**** EXCERPT TO READ ****

The fourth-corner method computes a trait-environment correlation matrix (so-called fourth-corner matrix) based on the three matrices R, L and Q49. To reduce computation time, sampling sites were aggregated into grid cells of 0.25° by 0.25°. For each grid cell the average relative species abundance and environmental condition were calculated over all sampling sites falling into the grid cell. Then, a permutation test on the abundance matrix L was performed with 5,000 permutations of rows and columns successively. The correlations between the traits and environmental variables were calculated with the randomly permuted L matrix. The actual correlation values were compared to these correlations with permutation to obtain the significance level of the correlations between traits and environment9. The resulting p-values were adjusted for multiple testing, following the false discovery rate procedure50.

Community-based approach

Community-weighted means for all seven traits were computed as geometric mean trait values, by weighting the trait values by species abundances in the community51,52. Random forests53 were applied to model the CWMs of each trait with the six environmental variables and the fishing pressure variable as predictors. RFs do not make any assumptions on the distribution of the data, consider the interactions between variables, and are known to have good predictive skills54. To reduce the computational power required for modelling, samples were placed on a 0.25° by 0.25° grid, which was first used to calculate relative species abundances and environmental variables per grid cell, followed by calculating the CWM traits per grid cell (8,022 grid cells in total).

RFs were generated with 100 regression trees per trait, for which two predictor variables were randomly selected for each individual tree. We trained the RFs for each trait on a training dataset containing 75% of the data (6,016 randomly selected grid cells) and selected the best RF over 10 RFs computed based on the R2. The R2 was calculated from the test dataset (the remaining 25% of the data) as one minus the ratio between the mean squared error of the predicted and observed values divided by the variance of the response variable. We repeated the selection of the training dataset and the optimizations 100 times. This procedure yielded 100 optimized RFs per trait, which were used to compute the average response of the CWM traits and a confidence interval of the response curves. The response curves of the traits to each predictor were presented under average conditions of the other predictors (defined by the median) and were computed for predictor values falling in between the 5th and 95th quantile. Relative importance of predictors was calculated as the relative decrease in accuracy when permuting the values of one predictor at the time. A value of 1 is then given to the predictor with the strongest decrease in accuracy. Similar to the sensitivity tests of the RLQ analysis, we also plotted the response curves by depth stratum and coastline to see how the RFs project the CWM traits for each depth stratum or coastline separately.

Projecting trait patterns

After having trained the RFs based on the available data, we used the fitted models to project the CWM trait values in subtropical, temperate and Arctic shelf seas above 20°N across the Northern hemisphere. We constructed a 0.25° by 0.25° grid and calculated the SBT.var and Chl.var as well as annually-averaged values of SBT, SBS and Chl, quantified as the mean across the monthly averages between 2005 and 2015 for each grid cell. We also extracted depth and fishing pressure for all grid cells. To avoid predicting outside the range of observed environmental conditions and exclude extreme conditions for which we only have few data points, we restricted the projections to grid cells with observed values within the 0.5th and 99.5th percentile of the original training dataset. We also restricted the projections to continental shelves by predicting within LMEs, which go up to 200 nautical miles out of the coast. Predictions were made with each of the 100 optimized RFs per trait, which were then used to calculate the average prediction per grid cell, as well as the standard deviation. All data analyses were performed in the statistical software R55. The RLQ and fourth-corner method are implemented in the ade4 package56 and the RFs were computed with the package randomForest57.

**** PROVIDED MATERIAL ****

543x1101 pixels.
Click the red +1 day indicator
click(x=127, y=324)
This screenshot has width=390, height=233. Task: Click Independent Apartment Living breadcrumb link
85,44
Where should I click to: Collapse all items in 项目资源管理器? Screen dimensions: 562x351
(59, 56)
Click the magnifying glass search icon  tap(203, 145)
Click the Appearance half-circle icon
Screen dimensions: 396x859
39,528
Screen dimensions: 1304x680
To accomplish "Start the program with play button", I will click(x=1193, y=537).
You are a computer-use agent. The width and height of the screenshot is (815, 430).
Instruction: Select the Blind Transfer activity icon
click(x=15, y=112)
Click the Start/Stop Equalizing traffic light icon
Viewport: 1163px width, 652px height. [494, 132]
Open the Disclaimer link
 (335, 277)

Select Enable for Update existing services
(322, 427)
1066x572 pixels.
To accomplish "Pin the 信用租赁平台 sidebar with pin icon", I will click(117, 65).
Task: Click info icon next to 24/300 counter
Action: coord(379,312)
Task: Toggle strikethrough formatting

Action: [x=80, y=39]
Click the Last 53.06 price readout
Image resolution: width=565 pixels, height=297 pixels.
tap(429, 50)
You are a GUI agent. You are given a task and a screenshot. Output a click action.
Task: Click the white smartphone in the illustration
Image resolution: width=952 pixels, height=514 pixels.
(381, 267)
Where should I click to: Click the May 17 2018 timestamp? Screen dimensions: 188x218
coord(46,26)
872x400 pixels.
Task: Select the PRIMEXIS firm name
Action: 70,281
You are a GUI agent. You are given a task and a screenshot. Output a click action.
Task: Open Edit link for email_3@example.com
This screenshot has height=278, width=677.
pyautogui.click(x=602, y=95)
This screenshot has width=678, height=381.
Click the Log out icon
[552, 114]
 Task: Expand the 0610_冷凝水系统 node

****

Reproduce part of the methods excerpt word for word, beginning at the words "Community-based approach" and stopping after "cells in total).". The data comes from a source separate from the methods excerpt.

> _EXERCISE RESULT_
Community-based approach

Community-weighted means for all seven traits were computed as geometric mean trait values, by weighting the trait values by species abundances in the community51,52. Random forests53 were applied to model the CWMs of each trait with the six environmental variables and the fishing pressure variable as predictors. RFs do not make any assumptions on the distribution of the data, consider the interactions between variables, and are known to have good predictive skills54. To reduce the computational power required for modelling, samples were placed on a 0.25° by 0.25° grid, which was first used to calculate relative species abundances and environmental variables per grid cell, followed by calculating the CWM traits per grid cell (8,022 grid cells in total).